Similar cure rates are obtained with single and multiple dose treatments. The advantages of single-dose treatment include better compliance, a shorter period of alcohol avoidance, and possibly decreased fungal yeast infections. Antibiotic side effects (nausea, vomiting, headache, metallic taste, dizziness) appear to be related to the dose taken and occur less frequently with the lower doses of multiple doses, given over a longer period of time (eg, metronidazole 500 mg twice daily for seven days). There is no FDA approved multiple dose regimen for tinidazole at this time.

 

Antibiotics taken by mouth are preferred to vaginal treatment. Cure rates for vaginal therapy are =50 percent, which is significantly lower than with treatment taken by mouth.

 

Patients should not drink alcohol for 24 hours after taking metronidazole and 72 hours after tinidazole treatment because of the possibility of a severe reaction related to the antibiotic.

 

Treatment of male sexual partners is needed because optimal cure rates are achieved when women’s male sexual partners are treated at the same time. It is not necessary to confirm he diagnosis in the male partner before treatment. Antibiotic treatment of male partners is the same as in non-pregnant females, with the single dose treatment being the preferred method to ensure compliance (single oral dose of 2 grams of either tinidazole or metronidazole). Each partner should not have sexual intercourse until both partners have completed the treatment to prevent a repeat infection from occurring.

 

Infections in Men

Trichomonas in men usually does not have any symptoms and will often go away on its own, usually within 10 days. Symptoms such as pain with urination and penile discharge are present in <10 percent of cases. Potential complications include prostate infections, other infections of the head of the penis and testicles, and infertility. Testing for infections in men is not widely available.

 

Pregnancy 

Metronidazole is the most common medication used for treatment of trichomonas causing symptoms in pregnancy. Some doctors avoid using it in the first trimester because it crosses the placenta, so there is a possibility that it can cause harm to the baby. Additionally, Metronidazole has been shown to cause cancer in mice. Studies have not shown any relationship between metronidazole taken in the first trimester of pregnancy and birth defects.

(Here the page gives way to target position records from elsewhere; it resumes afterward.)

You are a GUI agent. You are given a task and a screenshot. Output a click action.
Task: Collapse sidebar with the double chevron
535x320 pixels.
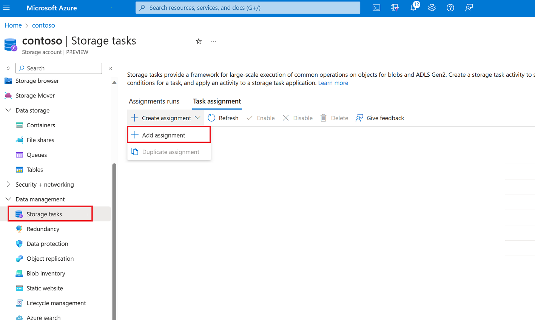click(111, 68)
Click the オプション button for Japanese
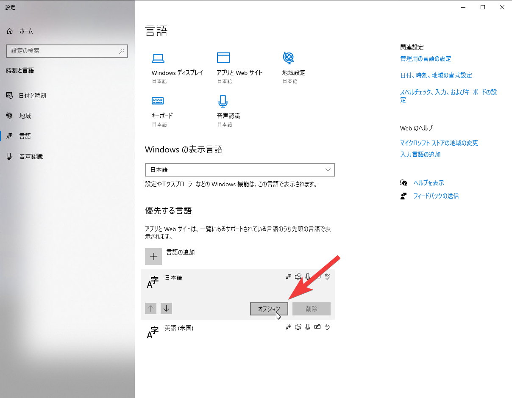The height and width of the screenshot is (398, 512). click(269, 309)
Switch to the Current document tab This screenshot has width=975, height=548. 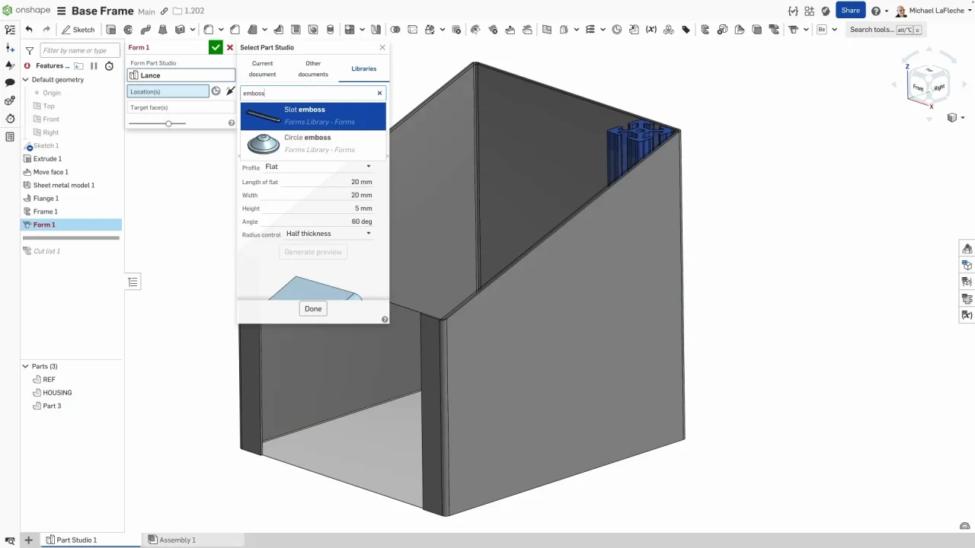(x=262, y=69)
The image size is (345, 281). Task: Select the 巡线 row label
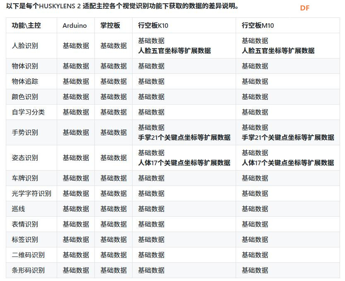18,209
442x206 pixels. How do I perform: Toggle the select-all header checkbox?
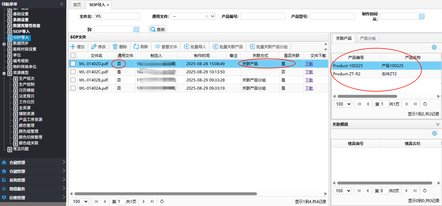pyautogui.click(x=73, y=55)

The CDC no longer discourages the use of metronidazole in the first trimester.

 

For pregnant women, some doctors prefer to use metronidazole 500 mg twice daily for five to seven days over the 2 g single dose regimen because of the lower frequency of side effects in women who already may have nausea related to pregnancy, but both treatments are acceptable.

 

Experts suggest not treating infections that do not cause any symptoms during pregnancy because studies have shown that it does not prevent, and may even increase, the risk of preterm delivery.

 

An alternative treatment of management of infections that cause symptoms is clotrimazole 1 percent cream inserted vaginally (best applied at bedtime) for seven continuous days. This often results in the symptoms going away, but the organism will remain in the genital tract. There is little information on the safety of tinidazole in pregnancy so experts do not yet recommend its use.

 

Treatment of sexual partners is important. Reinfection of treated partners of untreated women can be decreased by avoiding sexual intercourse and through the use of condoms.

 

Difficult To Treat Cases

 

The most common causes of persistent infections after antibiotic treatment is related to patients not taking all of their medication and/or a repeat infection. Single dose treatment improves compliance.

 

Experts recommend treating trichomonas, after failure of the single 2 g dose of metronidazole, with either tinidazole as a one-time 2 g dose or metronidazole as 500 mg twice daily for seven days. If either of these treatments is ineffective, tinidazole or metronidazole can be given at a dose of 2 g per day for five days.

 

Prevention

 

The risk of contracting an infection can be decreased by use of condoms, limiting the number of sexual partners, and possibly by maintaining good genital hygiene.